MAC Address is not available on the IP layer after NAT and browser side JS is not allowed to detect it and pass it on. Browser fingerprinting and localstorage are ways to identify client devices that change their IP often, but those are also defeated by easy steps like an incognito browser tab. The best info we have is the IP and the timestamp. Those together along with a court order should be able to force an ISP or VPN provider to reveal the details of the user.
Of all the lack of positive role model behaviour one could exhibit, it had to be this. Seeing that shit kind of fucked me up, NGL. Good health to the mods who are running defense for us!
That's a testament of your capacity for empathy and being a decent human being. It sucks that you saw it, but it'd be more concerning if it didn't fuck you up a little. That's trauma you've picked up from witnessing their trauma...
It's not unreasonable to talk to a mental health professional if you continue to feel troubled by this. There's no shame in getting help if you need it.
I appreciate all the hard work you're doing. Not only must it be exhausting to delete all this perverse filth, but I'm guessing you have to look at it too.

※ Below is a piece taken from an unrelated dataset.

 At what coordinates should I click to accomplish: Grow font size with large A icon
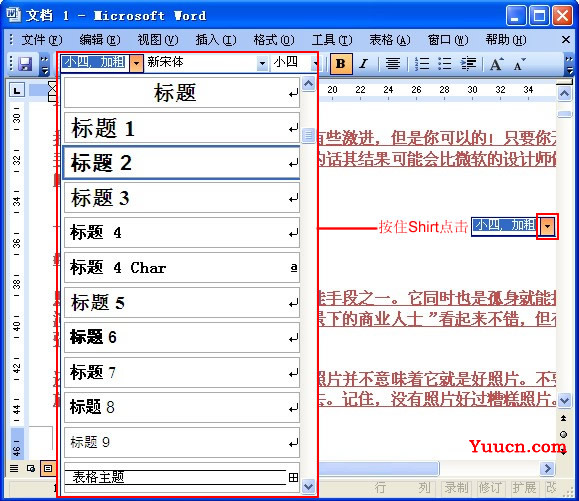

At least the thumbnail.
Was wondering why I couldn't reply to a comment from earlier today when I was sure I hadn't broken any rule to get banned. Hope it's back soon, but more importantly that you can stop all the damn CP.
I understand this is a major growing problem in many parts of the tech industry right now.
Solving the problem will make us strong... I just wish it was over something like malware. Something urgent enough to make us work, but not awful enough... You know.
As someone who was a moderator on a nothorious website, it can at times feel like shoveling water out of a boat while it's still leaking.
Efficient and robust tooling makes a very big difference, but it's not waterproof. Mods cannot be appreciated enough.
what if we use deep learning based automoderators to instantly nuke these posts as they appear? For privacy and efficiency let's make the model open source and community maintained.. maybe even start a seperate donation for maintaining this, and maybe even make it a public API!
To me this is a flaw of federation in general and I really think the solution should be to defederate yourselves from other instances until further notice, and only federate with trusted communities.
With how Lemmy (and the fediverse in general) is currently set up, what's stopping malicious actors from just creating another Lemmy instance of their own then targeting another community until you're forced to close that one like you did with Lemmyshitpost.
Talking seriously, if the scenario that im thinking happened, im so happy that i wasnt around when hell broke loose. I really dont like the idea of watching cp by surprise and having my browser's cache filled up with that shit, i also dont like the idea of my ISP noticing it
Never been more glad that I don’t follow shitposters or shitpost communities. Can’t believe that community is as big as it is anyway considering how annoying shitposting is.